*** Begin section ***

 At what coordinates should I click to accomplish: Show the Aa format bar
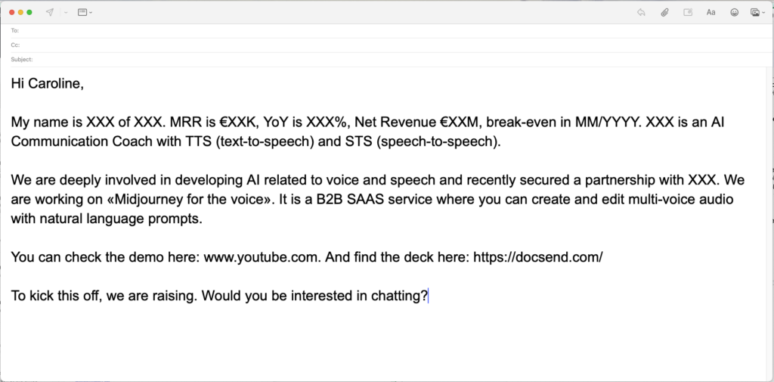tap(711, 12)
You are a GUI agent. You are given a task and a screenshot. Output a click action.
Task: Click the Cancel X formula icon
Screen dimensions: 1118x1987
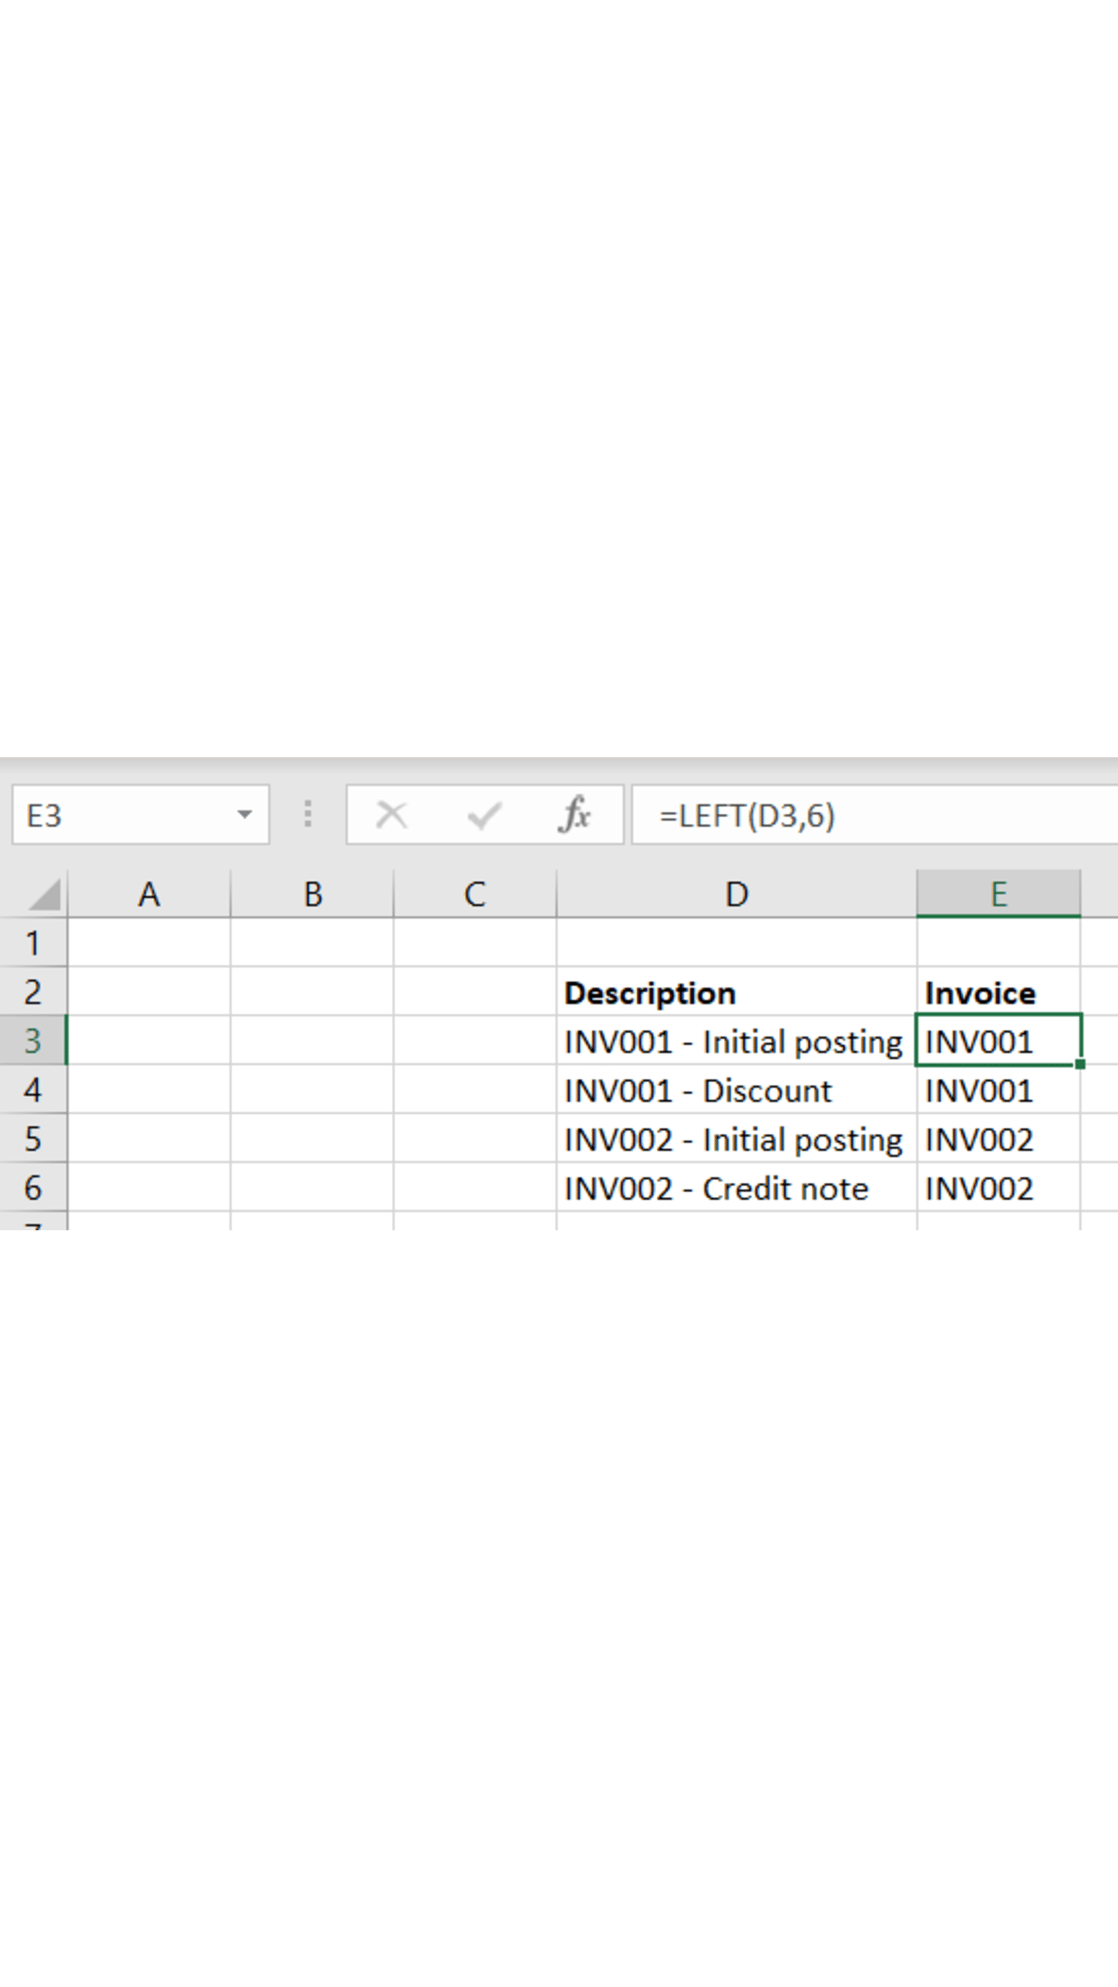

*** End section ***

Copy out only the lines beginning at the line with "You are a GUI" and ending at the last line of the entries. Keep them exact; drop pictures.

You are a GUI agent. You are given a task and a screenshot. Output a click action.
Task: Click the Cancel X formula icon
Screen dimensions: 1118x1987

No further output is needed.